1)災害対策基本法(災対法):防災基本計画、防災業務計画、地域防災計画
2)海洋汚染及び海上災害の防止に関する法律(海防法):排出油防除計画
3)石油コンビナート等災害防止法(石災法):石油ヨンビナート等防災計画
4)環境基本法:環境基本計画
5)OPRC条約:油汚染事件への準備及び対応のための国家的な緊急時計画
これらのうち、「油汚染事件への準備及び対応のための国家的な緊急時計画」は、平成9年1月、日本海にて発生したNakhodka号流出油災害の教訓等を踏まえ、油汚染事故発生時の即応体制、関係機関の緊密な連携、個別具体的な役割分担等について明確化を図るために、従来の計画を見直し、改訂することが平成9年12月閣議決定された。
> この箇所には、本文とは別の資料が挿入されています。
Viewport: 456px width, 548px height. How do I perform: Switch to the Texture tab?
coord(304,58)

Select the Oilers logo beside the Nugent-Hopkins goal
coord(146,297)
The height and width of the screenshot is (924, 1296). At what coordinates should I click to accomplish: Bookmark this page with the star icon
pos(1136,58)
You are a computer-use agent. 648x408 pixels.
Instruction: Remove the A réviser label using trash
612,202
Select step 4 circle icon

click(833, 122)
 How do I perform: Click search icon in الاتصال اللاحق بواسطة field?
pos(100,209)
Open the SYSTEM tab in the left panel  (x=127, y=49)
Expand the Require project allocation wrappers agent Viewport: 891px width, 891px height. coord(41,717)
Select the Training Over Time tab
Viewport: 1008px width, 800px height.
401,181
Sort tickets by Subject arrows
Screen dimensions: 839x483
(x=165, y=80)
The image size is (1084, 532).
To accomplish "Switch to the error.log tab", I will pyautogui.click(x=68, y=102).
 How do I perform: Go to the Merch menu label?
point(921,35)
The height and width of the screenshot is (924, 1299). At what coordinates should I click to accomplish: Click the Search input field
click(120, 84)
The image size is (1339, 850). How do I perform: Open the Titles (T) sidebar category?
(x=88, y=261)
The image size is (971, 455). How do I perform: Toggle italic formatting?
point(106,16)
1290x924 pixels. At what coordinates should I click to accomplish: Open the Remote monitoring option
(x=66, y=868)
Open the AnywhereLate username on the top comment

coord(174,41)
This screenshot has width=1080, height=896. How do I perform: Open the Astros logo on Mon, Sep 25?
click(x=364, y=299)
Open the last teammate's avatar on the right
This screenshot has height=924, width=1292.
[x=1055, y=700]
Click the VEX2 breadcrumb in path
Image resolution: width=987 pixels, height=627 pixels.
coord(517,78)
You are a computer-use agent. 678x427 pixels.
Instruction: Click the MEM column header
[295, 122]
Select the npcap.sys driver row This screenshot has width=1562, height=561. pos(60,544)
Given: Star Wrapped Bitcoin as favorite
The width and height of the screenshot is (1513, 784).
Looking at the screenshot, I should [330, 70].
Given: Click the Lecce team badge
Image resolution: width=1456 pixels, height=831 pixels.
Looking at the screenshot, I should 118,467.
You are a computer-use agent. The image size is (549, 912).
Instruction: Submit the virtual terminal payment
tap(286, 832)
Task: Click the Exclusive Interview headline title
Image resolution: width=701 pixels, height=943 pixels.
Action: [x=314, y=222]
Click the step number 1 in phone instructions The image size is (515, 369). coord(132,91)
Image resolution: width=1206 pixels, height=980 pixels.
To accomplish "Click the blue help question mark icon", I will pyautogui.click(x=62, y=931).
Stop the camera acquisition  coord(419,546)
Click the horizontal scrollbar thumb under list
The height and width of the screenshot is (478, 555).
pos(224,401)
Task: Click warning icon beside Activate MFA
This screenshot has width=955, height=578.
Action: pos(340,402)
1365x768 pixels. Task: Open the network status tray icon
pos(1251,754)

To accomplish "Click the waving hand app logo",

この計画は、上記1)〜4)と調和を保ったものであり、これらと相まって油汚染事故に迅速かつ的確に対応出来るよう策定するものとして位置づけられている。
この計画では、対応体制の整備について、関係行政機関、地方公共団体等は、油汚染事故への対応について必要な対策を適切に実施するため、それぞれの機関の対応体制及び機関相互の協力体制の整備を図ることとなっており、この場合、関係行政機関は、関係省庁連絡会議等の場を通じて、油汚染事故に対する協力体制について必要な調整を行うことが以下のように規定されている。
海上保安庁は、油汚染事件への対応を迅速かつ的確に実施するため、排出油防除計画を作成するとともに、海上における特殊な災害に対応する特殊救難隊及び機動防除隊の育成強化を図り、船挺・航空機による24時間の出動体制を確保する。また、海上災害防止センターにおける防除措置の実施に関する対応能力の一層の確保に努める。
また、海防法に基づき、管区海上保安本部長、タンカーの船舶所有者等は、官民合同の組織として排出油の防除に関する訓練の実施、重要事項の協議等を行う排出油の防除に関する協議会を、関係地方行政機関、地方公共団体等と連携し、必要に応じて組織し、対象海域の広域化、それぞれの機関の防除の実施に関する役割分担の明確化等に努める。
環境庁及び水産庁等は、油汚染事件発生時における環境影響調査、野生生物の保護、漁場等の保全等の対応措置が迅速かつ的確に行われるよう、各行政分野における体制の整備に努めるとともに、地方公共団体、関係団体等との連携協力体制の一層の確保に努める。